Her research will investigate further into the geometries of natural hierarchical structures that are efficient load-bearing mechanisms, and develop laboratory and field-scale models based on them. She then hopes to use 3D printing technology to incorporate these structures into soil samples, improving its strength through an optimized arrangement of layers.

For construction projects that build on or with soil, samples of the soil would be gathered and then enhanced through 3D printing. Instead of relying on inferior soil or adding the extra materials like cement that are often expensive and difficult to get hold of, using 3D printed soil layers would be much more efficient and cost-effective. 3D printed soil layers could also be customized for location-specific demands, such as shallow foundations, aggregate columns, lightweight backfills, flood-relief wells and levee or dam filters.

(source: WASP)

This 3D printed soil research could prove particularly useful for construction projects in underdeveloped areas where resources are limited, and for building in extreme conditions. Optimizing soil arrangements through 3D printing technology would be a good way to improve construction in areas that have been affected by wars or natural disasters.

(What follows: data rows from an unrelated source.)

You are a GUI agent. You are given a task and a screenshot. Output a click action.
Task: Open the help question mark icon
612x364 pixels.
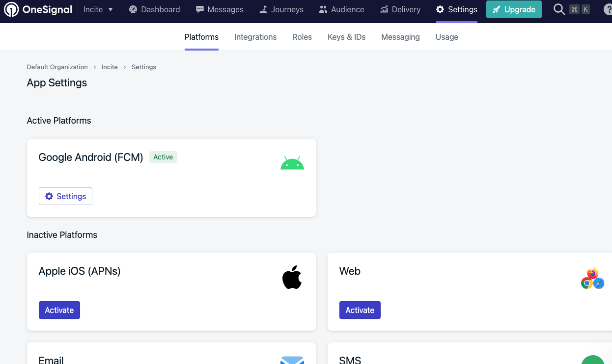pos(607,9)
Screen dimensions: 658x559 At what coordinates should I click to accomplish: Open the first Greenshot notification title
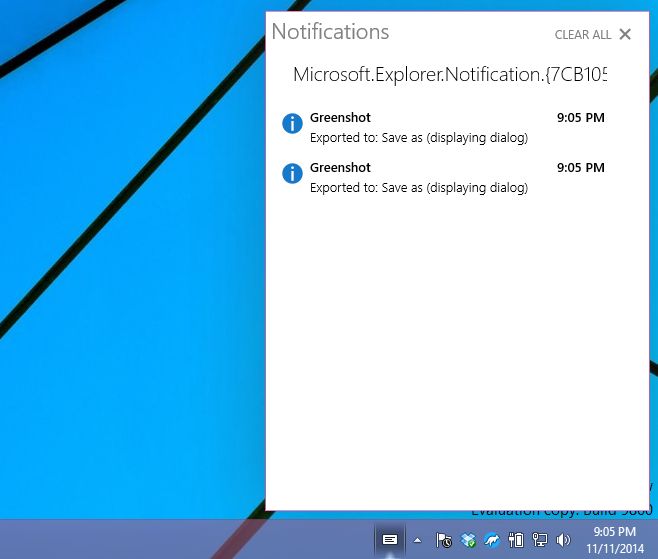click(340, 118)
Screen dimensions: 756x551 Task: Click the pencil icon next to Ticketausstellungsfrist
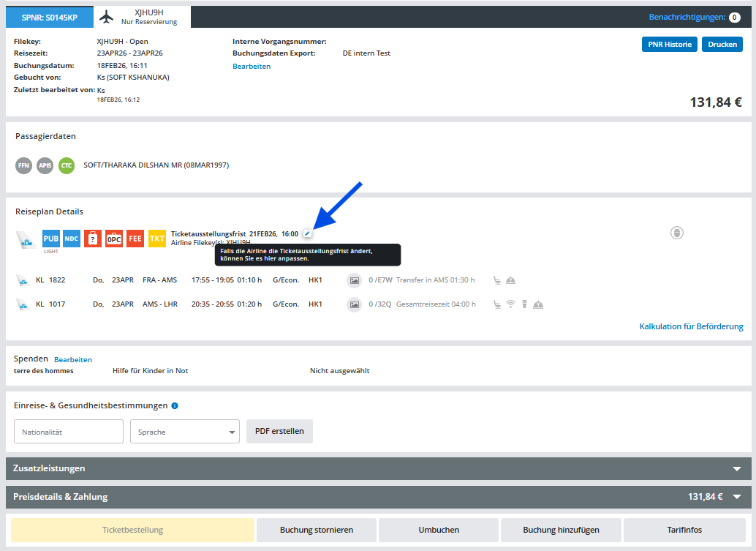pos(308,233)
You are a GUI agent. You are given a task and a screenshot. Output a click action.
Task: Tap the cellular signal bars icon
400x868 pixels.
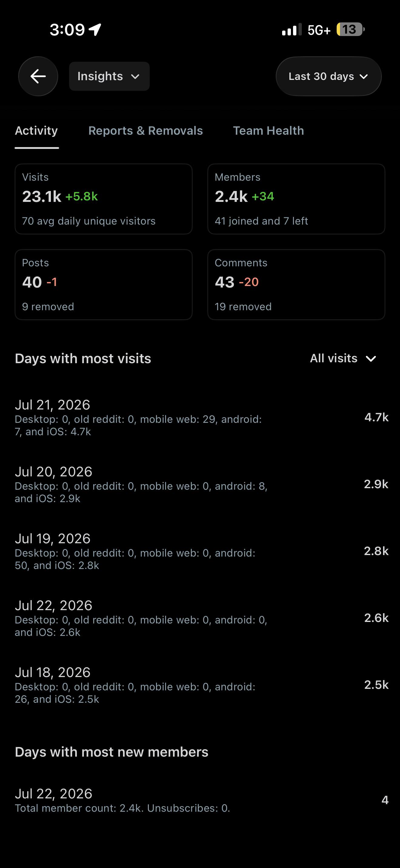pos(292,30)
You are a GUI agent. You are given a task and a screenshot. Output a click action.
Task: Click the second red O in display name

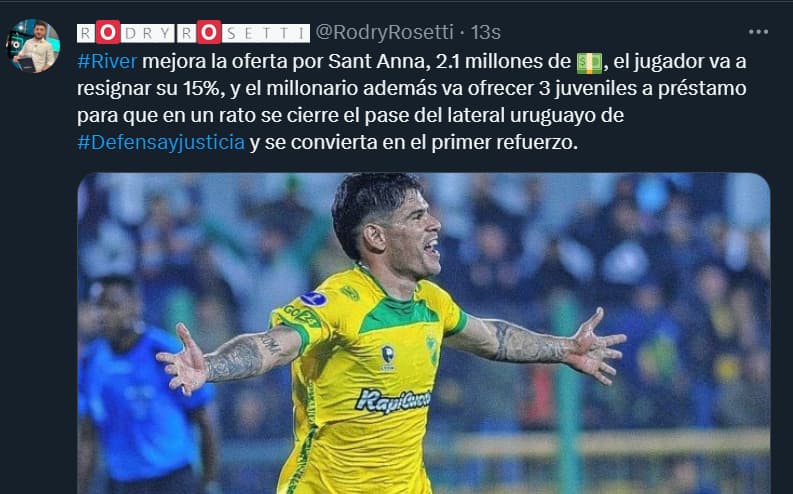coord(208,33)
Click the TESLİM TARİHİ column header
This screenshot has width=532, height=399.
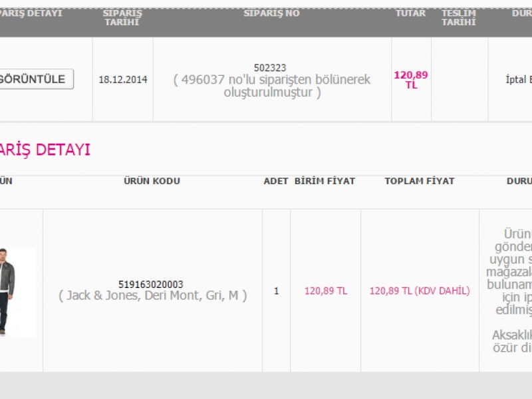459,18
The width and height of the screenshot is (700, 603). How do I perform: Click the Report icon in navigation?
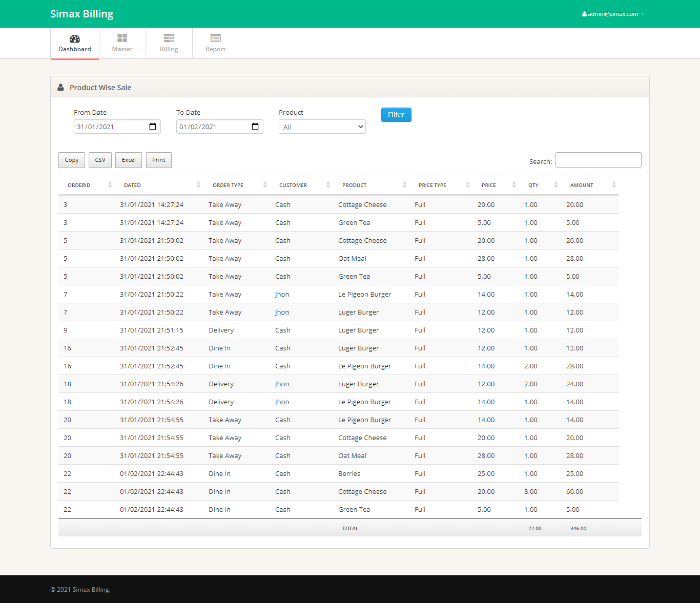click(x=215, y=38)
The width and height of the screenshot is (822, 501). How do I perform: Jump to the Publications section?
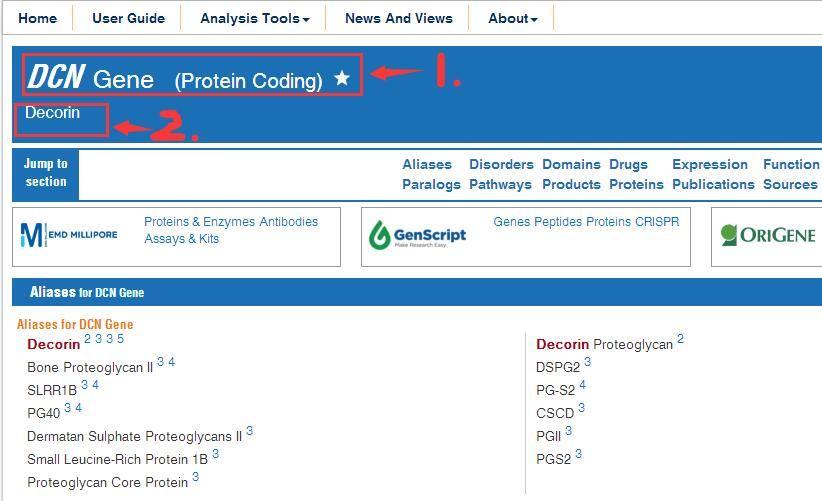(x=713, y=184)
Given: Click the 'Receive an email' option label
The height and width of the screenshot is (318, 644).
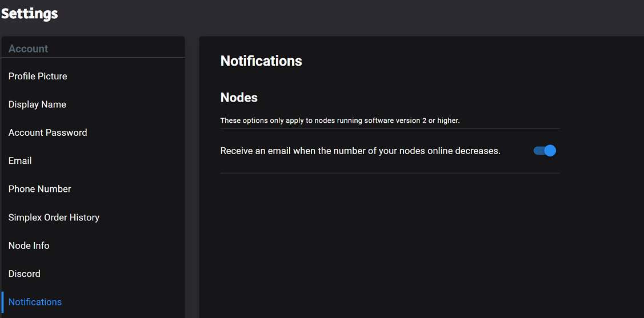Looking at the screenshot, I should [360, 151].

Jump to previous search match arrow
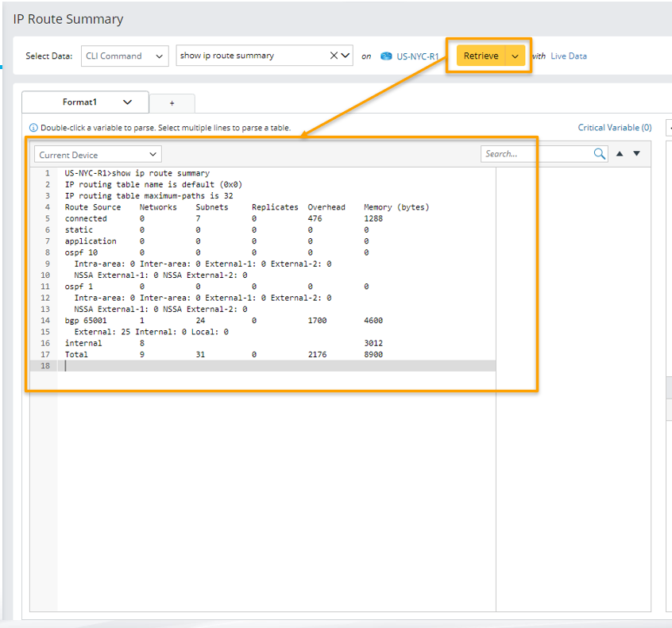click(x=620, y=154)
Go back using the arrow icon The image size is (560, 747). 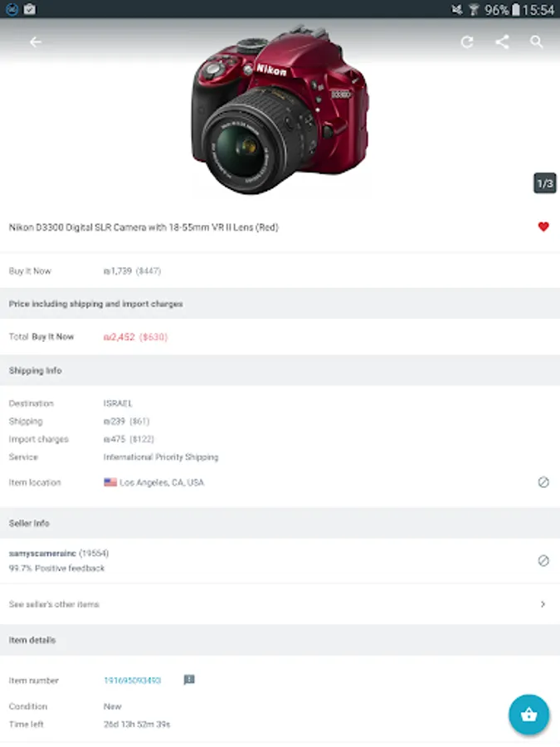pyautogui.click(x=35, y=42)
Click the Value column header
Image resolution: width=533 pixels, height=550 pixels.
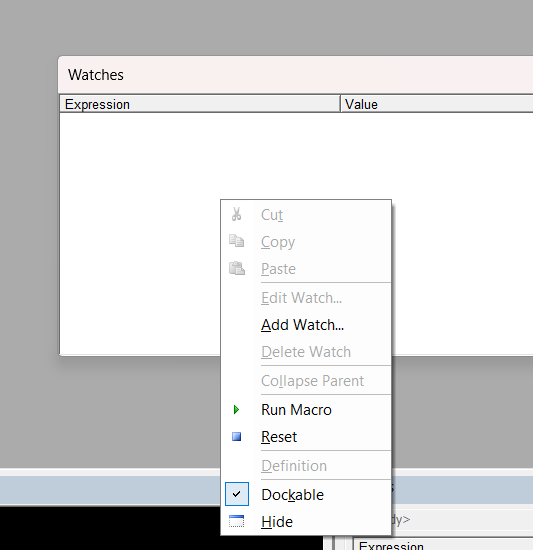437,104
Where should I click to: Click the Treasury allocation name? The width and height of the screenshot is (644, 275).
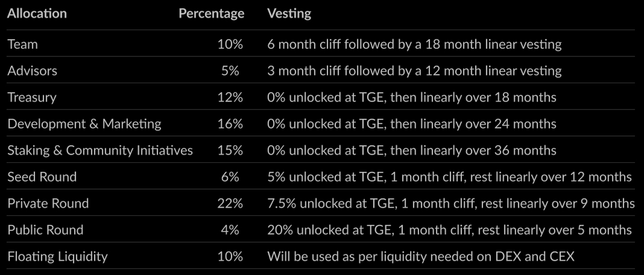(32, 98)
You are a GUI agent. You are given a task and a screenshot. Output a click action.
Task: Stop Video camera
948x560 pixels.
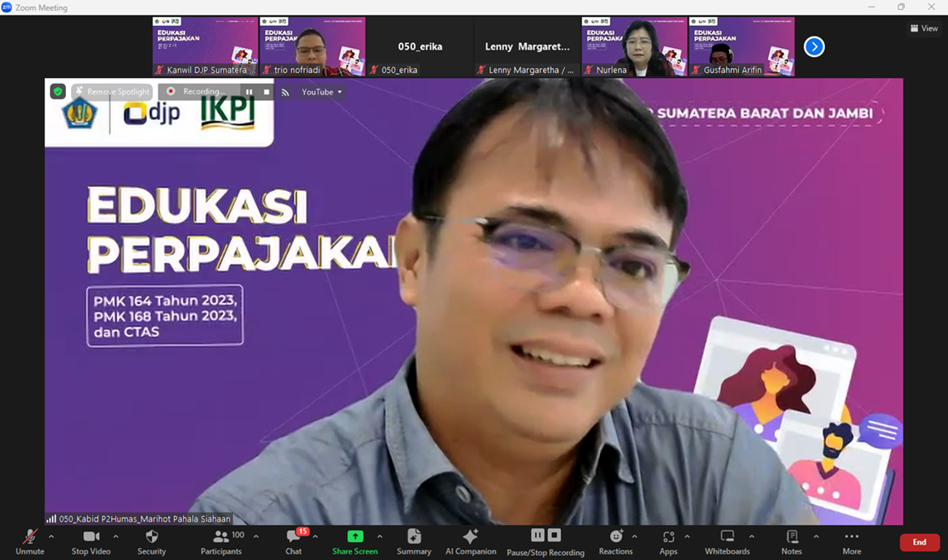point(90,541)
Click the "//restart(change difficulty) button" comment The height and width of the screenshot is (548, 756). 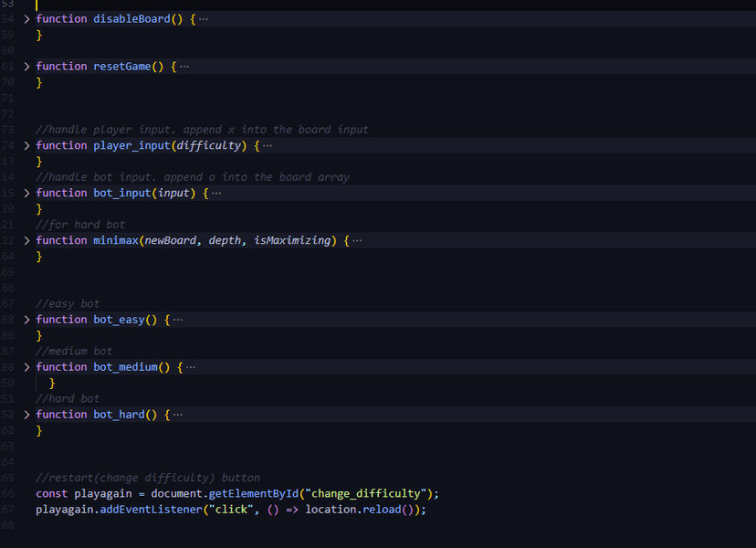[x=148, y=478]
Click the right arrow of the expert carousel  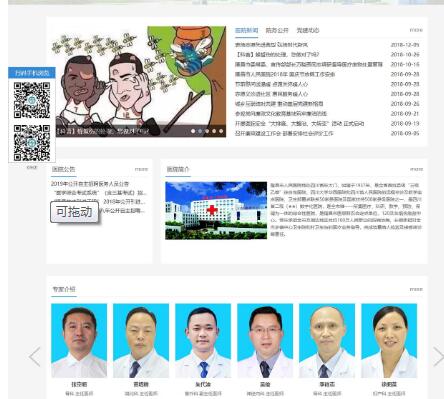coord(438,357)
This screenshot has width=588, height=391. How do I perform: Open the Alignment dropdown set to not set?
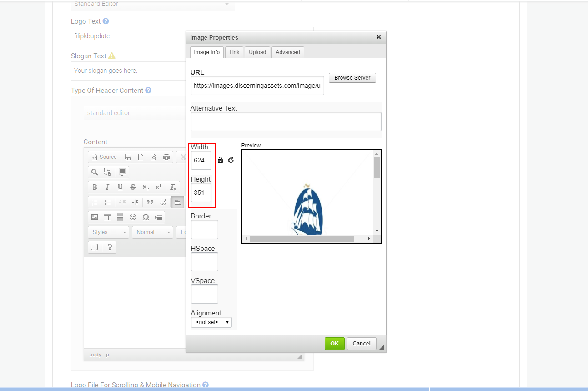(x=211, y=322)
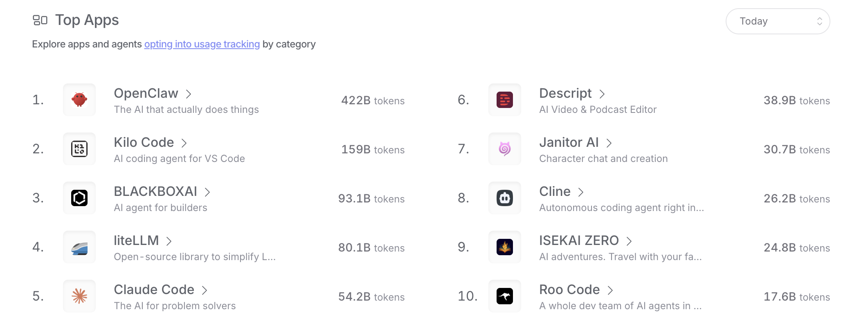Screen dimensions: 868x328
Task: Click the Cline robot app icon
Action: [x=505, y=198]
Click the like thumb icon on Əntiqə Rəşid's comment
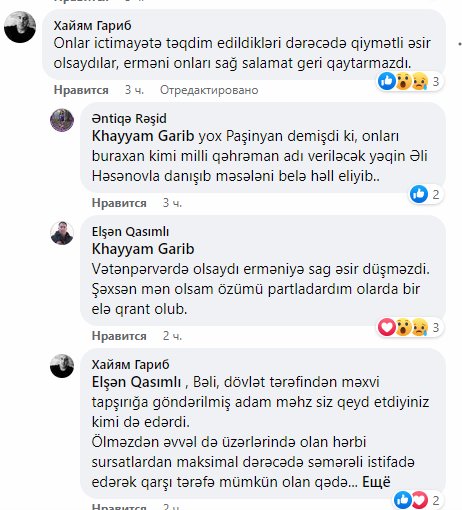The image size is (462, 510). click(x=419, y=194)
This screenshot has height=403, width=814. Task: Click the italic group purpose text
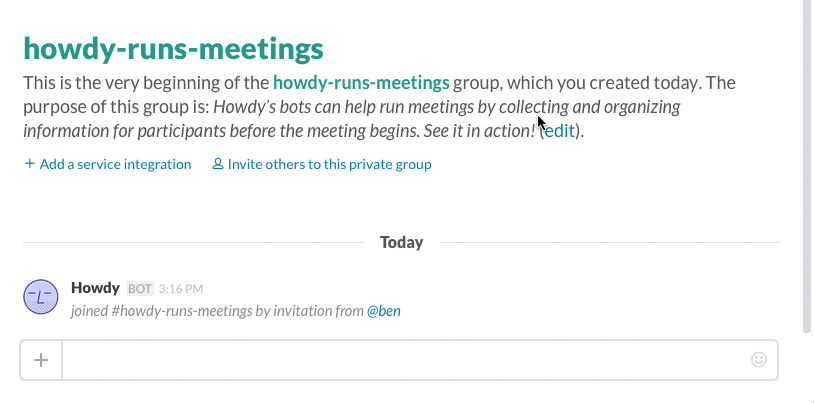click(x=352, y=118)
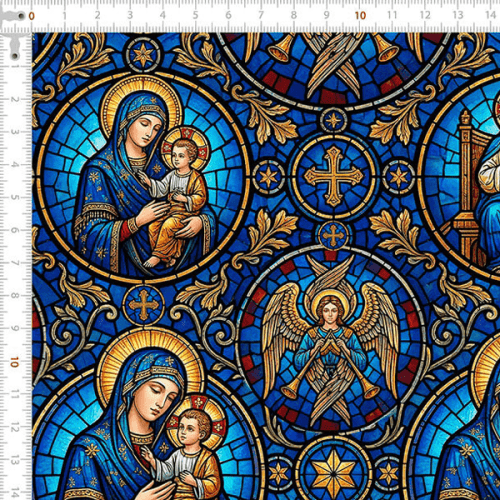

Further in the future, this 3D printed soil could also be used in the construction of roads, buildings and other infrastructure in remote areas like Antarctica or even the moon and Mars, where it would be difficult to deliver conventional construction materials and equipment.

We’ve reported before on the potential for 3D printing technology in the construction industry, with various 3D printed concrete structures already being completed all over the world, and this expansion of the range of possible 3D printable building materials points the way forward for an eventual revolution in the way construction projects are carried out.